São Tomé e Príncipe carrega um potencial que salta aos olhos, a terra fértil, o mar, a cultura rica e, acima de tudo, um povo resiliente. Mas o tempo em que apenas reconhecíamos o potencial já passou. Hoje (agora), o desafio é transformar potencial em ação.
A estabilidade que tanto valorizamos não pode ser apenas sobrevivência tranquila. Ela precisa tornar-se progresso consciente, construído com trabalho, disciplina e visão de longo prazo. Progresso não é abandonar quem somos, mas usar a nossa identidade como base para crescer com dignidade.

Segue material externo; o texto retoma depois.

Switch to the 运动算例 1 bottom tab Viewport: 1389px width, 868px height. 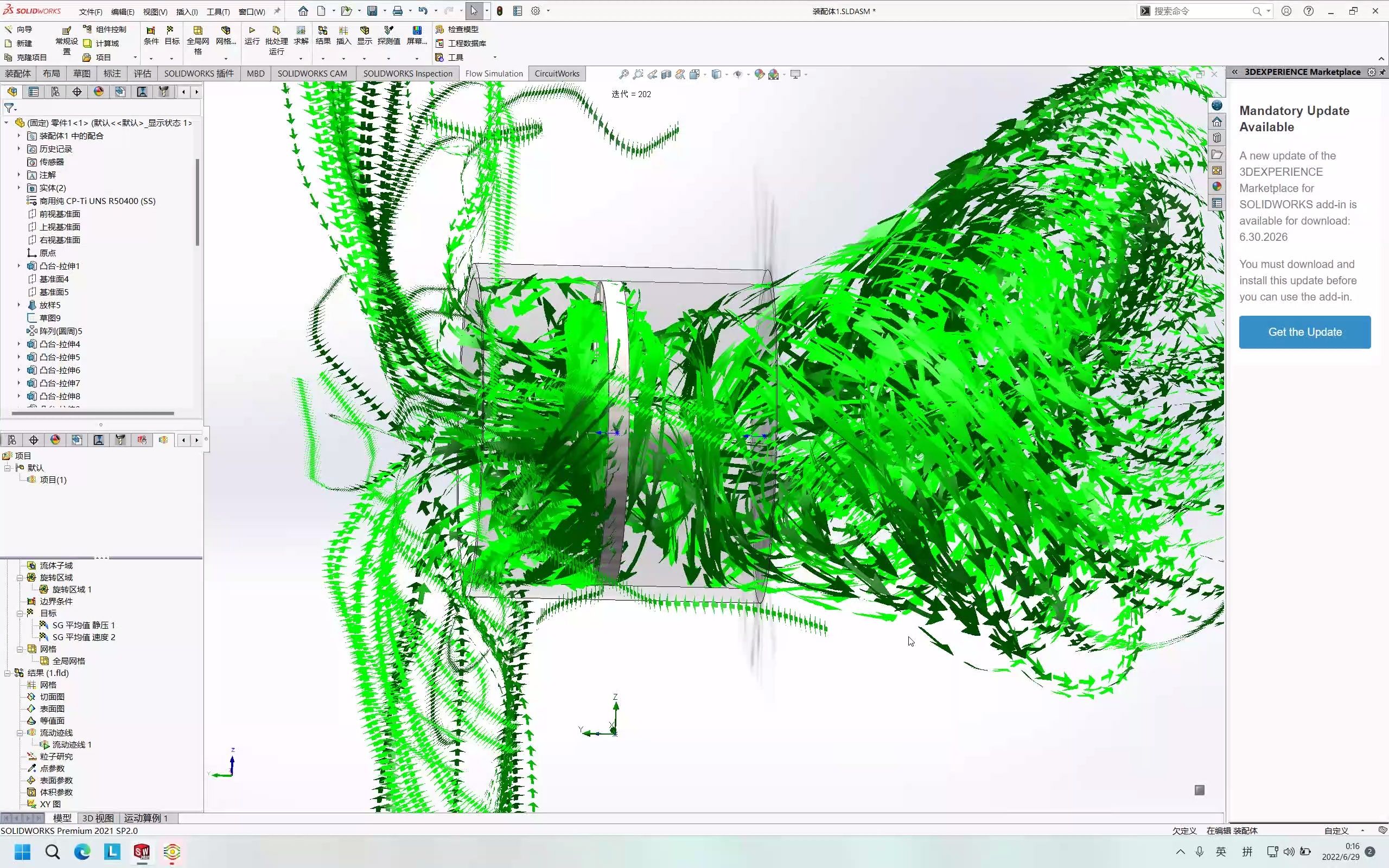(146, 818)
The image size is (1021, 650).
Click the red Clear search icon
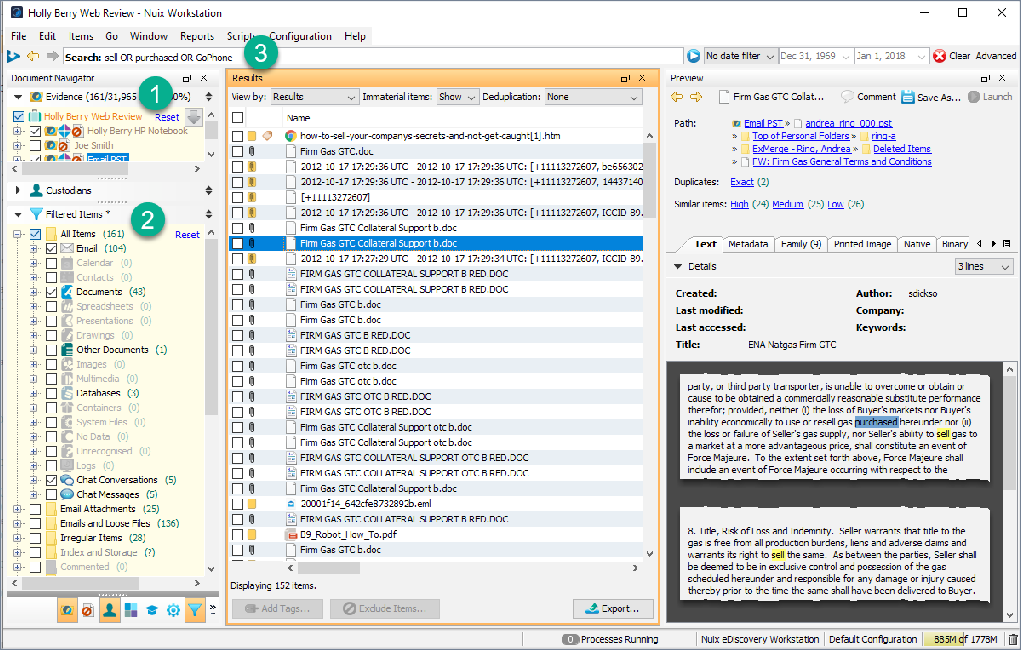click(x=939, y=56)
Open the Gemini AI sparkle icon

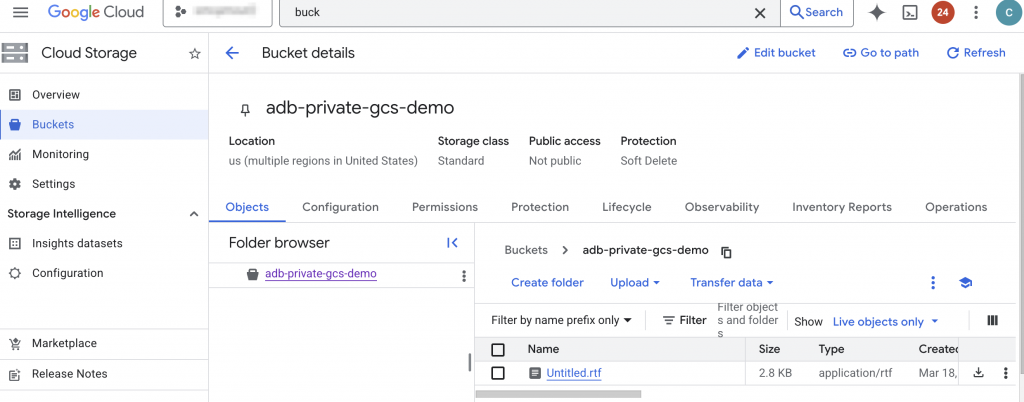877,13
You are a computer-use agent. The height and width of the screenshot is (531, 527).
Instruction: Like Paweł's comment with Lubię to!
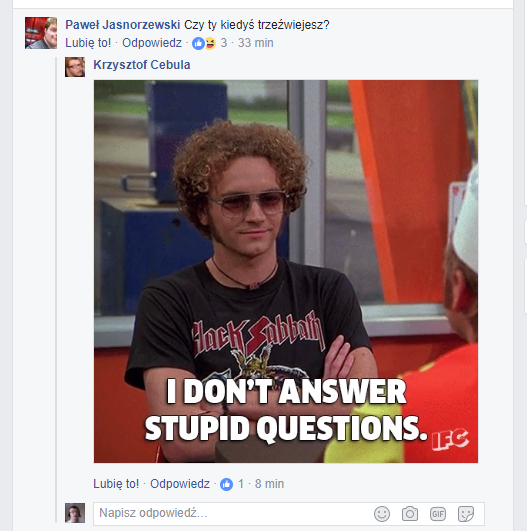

A esperança, por si só, não constrói estradas, escolas, oportunidades ou combats a fome e a pobreza. Esperança precisa virar responsabilidade coletiva. Cada cidadão conta. Cada gesto honesto, cada compromisso cumprido, cada jovem que escolhe estudar, trabalhar e servir ao bem comum fortalece o país inteiro.
Santomense não é pequeno. Pequenas são apenas as ilhas no mapa, não a coragem do seu povo. O futuro não virá apenas de fora; ele nasce quando cada um decide fazer a sua parte, exigir melhor liderança e, ao mesmo tempo, ser exemplo.
É tempo de parar de esperar e começar a construir. Com união, consciência e responsabilidade, São Tomé e Príncipe pode avançar.